Thanks to mounting studies and research, doctors’ understanding of how to treat severe cases of incoming coronavirus patients is getting better with each passing day.

Unfortunately, it’s also becoming clear that the disease is taking a greater toll on the body than we originally thought in the form of surprisingly horrific side effects and complications.

Now, medical experts are raising concern over COVID-19 survivors developing post-traumatic stress disorder (PTSD) that could affect them for years—and that the medical community should be prepared to deal with the care demands it will create.

Administrators from Britain’s National Health Service have begun issuing calls for all physicians to automatically screen COVID-19 patients for PTSD before being discharged from the hospital. Effects of the disease, which can include intense nightmares and vivid flashbacks, can potentially last for life if they are not properly addressed and treated.

Experts point out that intensive care unit experiences, which are routinely considered to be deeply traumatic, are uniquely worse for survivors of coronavirus. “For many people hospitalized with COVID-19 it’s been a potentially traumatic experience,” Michael Bloomfield, MD, an NHS psychiatrist and researcher at University College London told the Guardian. “Being in intensive care is frightening.

There was a particular risk to their own life, because they were very ill. The doctors and nurses treating people in hospital all had to wear protective equipment. People weren’t able to see their relatives. And patients had tubes in them and, if they were intubated, they were in an altered state of consciousness.”

The highly contagious nature and aggressively dangerous symptoms of the virus have made the experience of many patients are a particularly difficult one to process even after they’ve been discharged.

“It was like being in hell,” one patient told the BBC. “I saw people dying, people with the life being sucked from them. The staff all have masks on and all you saw was eyes—it was so lonely and frightening.”

The calls for post-hospitalized treatment of PTSD in coronavirus survivors was also echoed in a recently published report in the medical journal Global Health Research and Policy.

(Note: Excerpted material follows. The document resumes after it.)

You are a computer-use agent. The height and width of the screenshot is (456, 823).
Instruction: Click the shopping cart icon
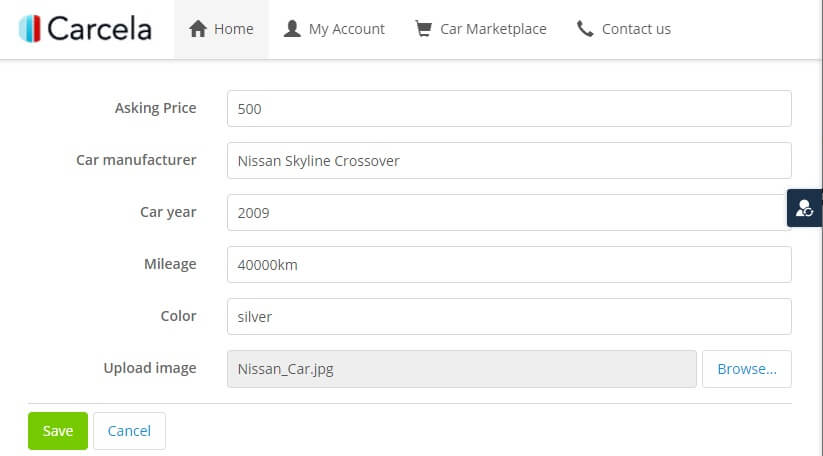pyautogui.click(x=424, y=29)
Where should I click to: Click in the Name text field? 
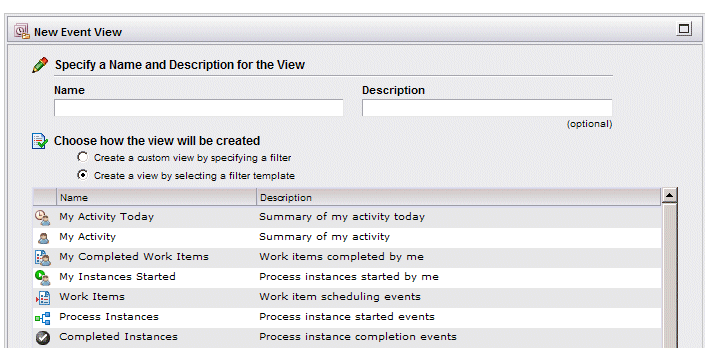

The study looked at the case rates of PTSD in survivors of previous disease outbreaks, including the 2003 SARS outbreak, H1N1 flu epidemic of 2009, and the Ebola outbreak of 2015, finding that “epidemiological studies have demonstrated a rather high prevalence of mental health problems among survivors, victim families, medical professionals, and the general public after an epidemic of infectious disease.”

The authors conclude the study by saying “we believe it urgent to provide mental health service targeted at prevention of PTSD to survivors and other people exposed to COVID-19.”

As for now, experts are continuing to look ahead and raise awareness about the mental health implications of the pandemic. “We need to make sure we support these patients,” Bloomfield told the BBC. “Services in place are very variable. Failure to do more could have long-term consequences.”